• [Written exercise]: Copy word for word the part of the records that opens with the line containing "Go to next record in left navigation bar" and closes with the line containing "Click the green".
** START OF Task input **
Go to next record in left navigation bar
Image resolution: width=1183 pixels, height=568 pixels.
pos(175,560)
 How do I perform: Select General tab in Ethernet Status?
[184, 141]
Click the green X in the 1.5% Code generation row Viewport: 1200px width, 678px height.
** END OF Task input **
** START OF Task input **
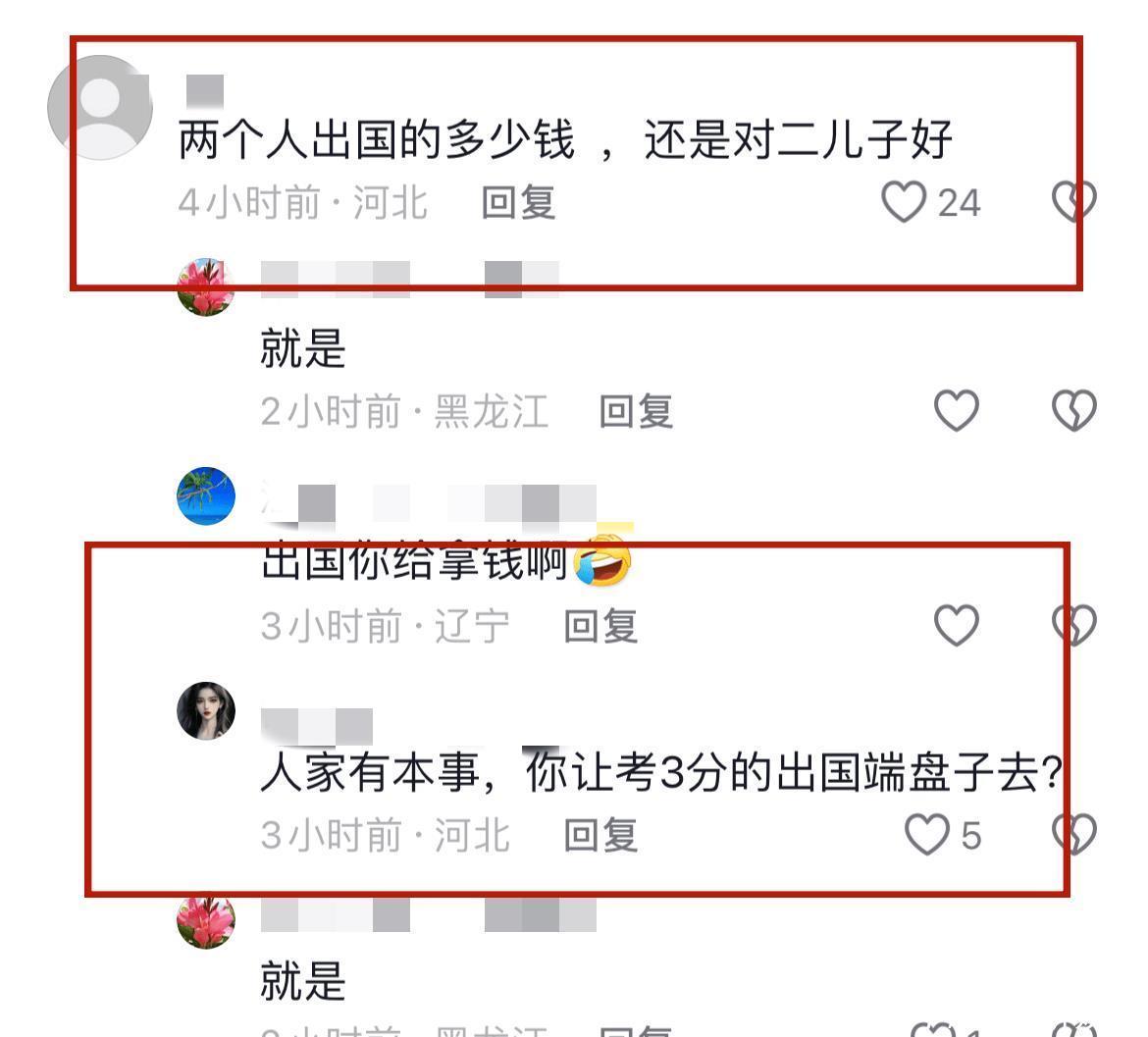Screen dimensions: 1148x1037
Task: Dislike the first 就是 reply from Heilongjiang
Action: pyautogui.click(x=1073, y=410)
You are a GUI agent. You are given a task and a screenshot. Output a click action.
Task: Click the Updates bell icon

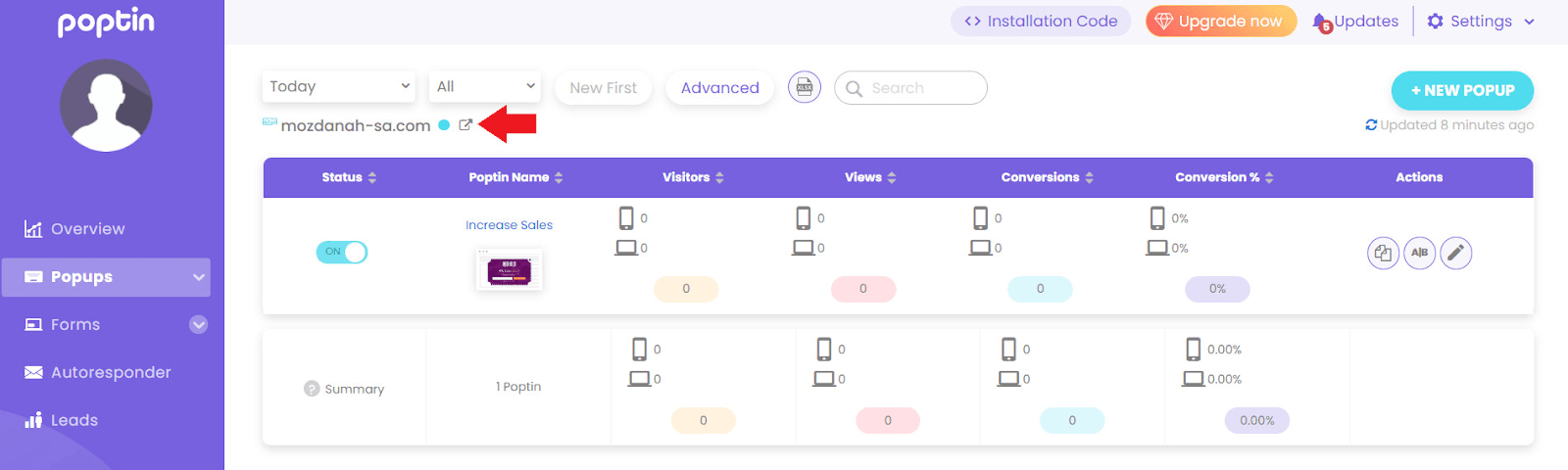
** END OF Task input **
• [Written response]:
Go to next record in left navigation bar
Image resolution: width=1183 pixels, height=568 pixels.
pos(175,560)
 How do I perform: Select General tab in Ethernet Status?
[184, 141]
Click the green X in the 1.5% Code generation row Viewport: 1200px width, 678px height.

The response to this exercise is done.